GUY RITCHIE

DIRECTOR CREATES NEW FILMMAKING STYLE THAT DEFINES BRITISHNESS
by PETER THOMAS BUSCH
Cinema can be used to define culturalism as opposed to culture defining cinema.
British cinema has an ever ending list of historical topics for the heritage film genre, such as Chariots of Fire (1981). When Hollywood came to dominate theatre screens, though, not just in America but also in Britain and around the world, filmmakers had to redefine themselves to forestall the collective consciousness in London from dissolving into Americana.
Director Guy Ritchie considered his film heritage before creating a style that was simultaneously entertaining and career defining, while tapping into the prevailing national psyche.
Ritchie created an auteur style for the telling on film of distinctly urban stories about ordinary people struggling. When that well of anecdotes had been tapped, Ritchie moved into the world of the new aristocracy being handed down the old money, land estates with mansions and tapestries from their parents.
In Lock Stock and Two Smoking Barrels (1998) Ritchie begins telling a series of stories about street gangsters operating beneath the surface of London society. Not quite a franchise, the filmmaker nevertheless develops a formula for cinematic success.

========================================================================

■ What you need to do ■
1. Can you reproduce, word for word, the passage of the Guy Ritchie article that begins at the words "Ritchie created an" and stops after "from their parents."?
2. Could you transcribe all of the rows below exactly, line by line, without changing a character?

■ Material for the task ■
========================================================================

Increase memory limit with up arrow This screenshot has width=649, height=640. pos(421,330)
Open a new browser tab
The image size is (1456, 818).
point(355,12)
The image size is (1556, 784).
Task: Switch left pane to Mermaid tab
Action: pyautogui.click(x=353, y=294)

========================================================================

■ Answers to each task ■
1.
Ritchie created an auteur style for the telling on film of distinctly urban stories about ordinary people struggling. When that well of anecdotes had been tapped, Ritchie moved into the world of the new aristocracy being handed down the old money, land estates with mansions and tapestries from their parents.

2.
Increase memory limit with up arrow This screenshot has width=649, height=640. pos(421,330)
Open a new browser tab
The image size is (1456, 818).
point(355,12)
The image size is (1556, 784).
Task: Switch left pane to Mermaid tab
Action: pyautogui.click(x=353, y=294)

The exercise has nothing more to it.